Paul regains his sight and marries Angela (Grace Glover), whose brother was killed by the gang, and who is the ward of Carlo Gelmini (George Bryant), head of the gang. Angela lost her memory with the shock of her brother's death but manages to recover it and help Paul save Ruvania.

==Cast==
- Arthur Shirley as Paul Craig
- Grace Glover as Angela Scardon
- George Bryant as Carlo Gelmini
- Nellie Ferguson as Della Giovanna
- Cora Warner
- Leslie Woods
- Cecil Scott
- Carlton Stuart
- Eric Harrison
- Muriel Veck
- John Bruce
- Harry Halley
- Walter Bentley

==Production==
Filming began in May 1925 at Australasian Films' studio in Rushcutters Bay and on location in the Blue Mountains. One scene included a recreation of William Shakespeare's Julius Caesar.

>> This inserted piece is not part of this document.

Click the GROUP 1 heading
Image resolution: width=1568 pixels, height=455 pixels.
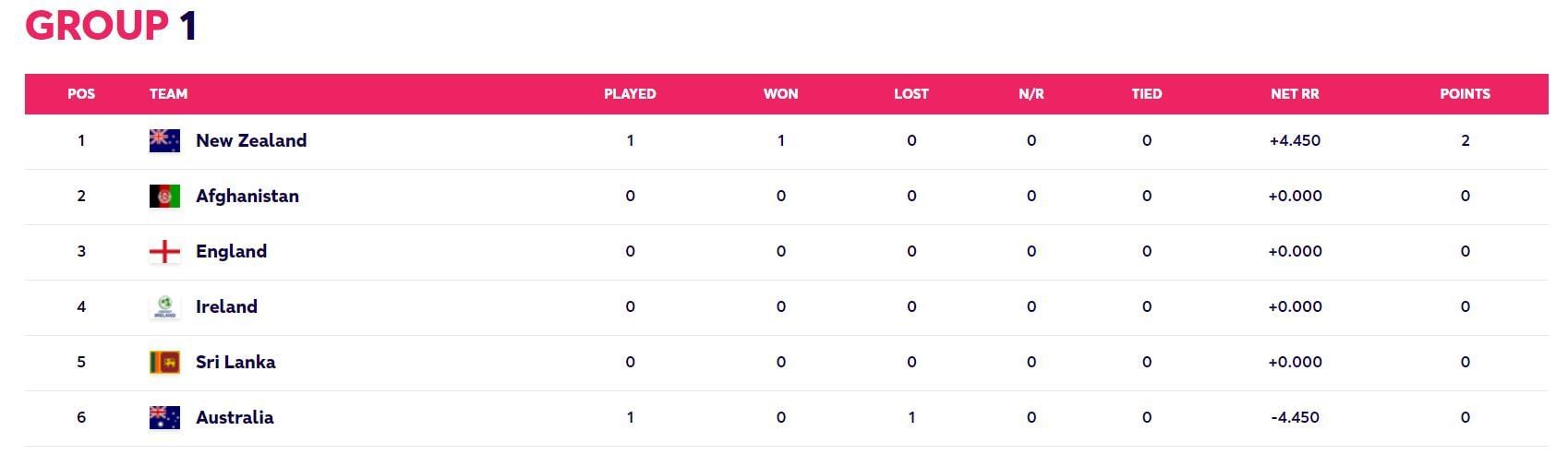[x=111, y=26]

Shirley was assisted in production by Scott Alexander.

==Release==

Everyone's 26 May 1926

===Critical===
Viewing a preview, a writer for trade paper Everyone's called the film a "drama of an exceptionally unique character" in which "the plot is full of intrigue and mystery, with Arthur Shirley giving a very fine characterisation.... one congratulates Pyramid Productions in their determination to make bigger and better pictures."

A critic for the same paper said "the element of mystery is well sustained to the finish, which brings retribution to the villain in a manner most unexpected" with "a most exciting and daring finish."

The Bulletin critic said the film "contains crude excitement enough; but why republican plotters against the throne of Ruvania... should choose Australia as a plotting-ground is inexplicable" and felt Shirley's acting was "woodenly:" although "George Bryant is better; and the feminine parts are well portrayed by Nellie Ferguson and Grace Savieri."

===Box office===
The film was not a success at the box office although the opening night drew strong crowds.

Shirley was unable to make his planned version of J. H. M. Abbott's novel Castle Vane called 1840. He left Australia and went to England and Rhodesia to launch a new production company.

==Lawsuits==
After the release of the film, Shirley went to London taking prints of Sealed Room and Mystery of the Hansom Cab. On arrival he was unable to pay the required duty. The films were impounded. Shirley attempted to get this overruled but was unsuccessful. He was imporisoned for making a scene in the Strangers' Gallery then released after paying a fine of £lO.

Shirley was sued by Hugh Wilson for distribution of this film and The Mystery of Hansom Cab.